The first scenario was designed to give scientists a baseline understanding of the brain-to-brain synchrony of moms and their babies and didn’t involve the t-shirts at all.  Each mom and their child was first seated facing back-to-back, and then face-to-face, with the moms in chairs and the babies in highchairs. As the researchers anticipated, they found that neural synchrony was higher between the mom and infant during face-to-face interactions. Then, they repeated the setup with the same set of infants, but this time introduced a female stranger who lived in the area and had a child of a similar age. As the infants interacted with the stranger, Feldman and her team placed either a clean or worn t-shirt on the highchair tray or near the baby’s face to see if the nearby smell of mom changed the infant’s behavior.

They found that infants presented with a clean t-shirt showed significantly lower brain-to-brain synchrony when interacting with the stranger, compared with when they interacted with a clean shirt and their mother. But when the babies were exposed to the mom-scented t-shirt, they showed the same degree of neural synchrony in both the mother and stranger scenario. “When infants interacted with the ‘stranger mother’ in the presence of the mother's body odor, the brain-to-brain synchrony leveled if the infant trusted the other woman,” says Feldman. In addition to heightened neural synchrony, the results showed that infants exposed to their mother's scent during an interaction were more relaxed, smiled more and made more eye contact with the stranger.

Finding that a mother’s scent plays an important role in a child’s comfort is “a nice scientific confirmation of what many parents probably already do,” says Sarah Jessen, a neuroscientist at the University of Lübeck in Germany, who wasn’t involved in the study. If a mom leaves for work, for example, she may leave a blanket or piece of clothing with her scent to comfort her child.
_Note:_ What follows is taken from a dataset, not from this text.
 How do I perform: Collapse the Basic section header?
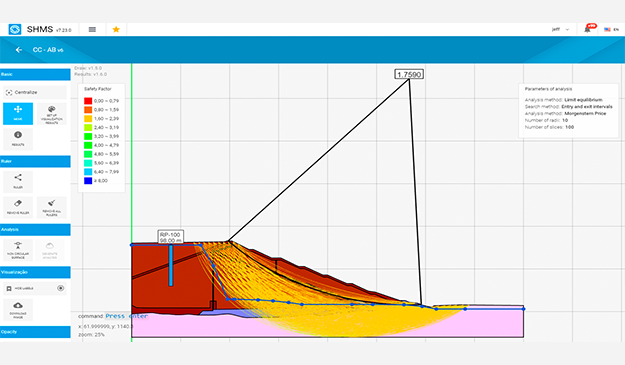click(35, 75)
Jessen says this research could potentially be applied in medical settings too, like when a mom is separated from their child in a hospital. Next, Feldman and her colleagues are repeating the experiment with fathers.

The field of odor research is growing so rapidly, says Mishor, that this study is “just scratching the surface.” She is curious to see if they will be able to pinpoint a specific molecule or chemical in the mother’s scent that is driving processes. For now, she says parents can take comfort in the fact their baby is smelling and remembering their unique scent, and that scent could help the infant bond with others. “We sniff our babies all the time, and they sniff us,” says Mishor. “It’s meaningful for us, and for them.”